START Document segment
And when it falls, whales buy not only the cheap BTC sold by people but also buy equal or double amounts of BTC.
But there is another twist here.
Whales do not buy immediately.
They wait for some time. Though saying they wait is not completely accurate.
Basically, they buy in a way that does not create an immediate impact on the real market.
So how do they buy?
Let us dive one more time.
OTC Market:
You probably have a vacuum cleaner at home for cleaning the floor. Whales are basically invisible like that vacuum cleaner.
Meaning, when they buy BTC even cheaper and at double the rate, they buy through the OTC market.
This market is completely private. It mainly works through dealing with miners.
In other words, they buy BTC from some of the world’s large mining companies, and they buy it cheaply and in large amounts.
And of course, the companies have BTC—because they are the ones who mine BTC and release it into the market.
So they take BTC and sell it to whales, and those BTC move permanently into the whales’ cold wallets.
END Document segment
Task 1 | Translate this sentence from the passage on Bitcoin whales into Spanish: "Basically, they buy in a way that does not create an immediate impact on the real market."
Task 2 |
Answer these questions from the passage on Bitcoin whales:
(a) When the price falls, what do whales buy besides the cheap BTC sold by people?
(b) From whom do whales buy BTC in the OTC market?
(c) Where do the BTC bought this way end up?
Task 3 | Carry the passage on Bitcoin whales forward from its last sentence.
START Provided material
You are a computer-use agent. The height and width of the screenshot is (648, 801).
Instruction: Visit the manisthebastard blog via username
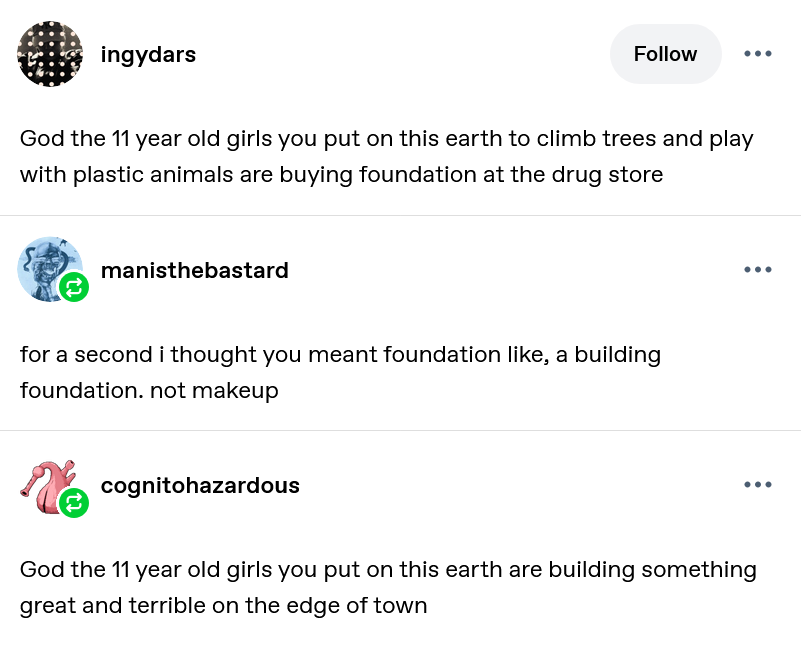194,270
END Provided material
Exercise response 1 | Básicamente, compran de una manera que no genera un impacto inmediato en el mercado real.

Exercise response 2 |
(a) Equal or double amounts of BTC.
(b) Some of the world's large mining companies.
(c) Permanently in the whales' cold wallets.

Exercise response 3 |
[It should be mentioned that miners do bring BTC into the market through mining, but control is not in their hands. The real control belongs to independent node operators like you and me. So even if miners wanted to, they could not shut down the BTC network. Because even if miners stop, the node operators would keep the network running.]
Now a question may come to your mind—when companies buy BTC again, why does it not affect the market immediately?
Because they do not buy from exchange markets.
They buy through the P2P method.
So there is no immediate impact.
But in the long term, it creates a very large impact.
Explosive Pump:
When whales buy BTC through the OTC market, they are still buying BTC from the general market. They just use a different method through P2P and buy from people who previously bought BTC from exchanges, and from exchange owners who had already accumulated BTC.
As a result, after they buy, the exchanges do not have much BTC left to release into the real market.
So the supply of BTC in the public market decreases, and because of that BTC starts rising.
Now, a question may come to your mind—then what is the profit for the whales?
This is where their double profit comes in.
Even though whales buy BTC, because there is no immediate market impact, ordinary people fall into the trap of fake news and excessive greed and move into altcoins and stay invested there.
And that is where they become victims of what is described here as the biggest deception of their lives.
Because BTC does not immediately move up due to the lack of direct impact on exchange markets, BTC stays down or remains in its previous position.
And as we know, according to this view, if BTC goes down by 10%, altcoins go down by 40%.
So when BTC holds its base, the altcoin market moves close to zero and then cannot rise again.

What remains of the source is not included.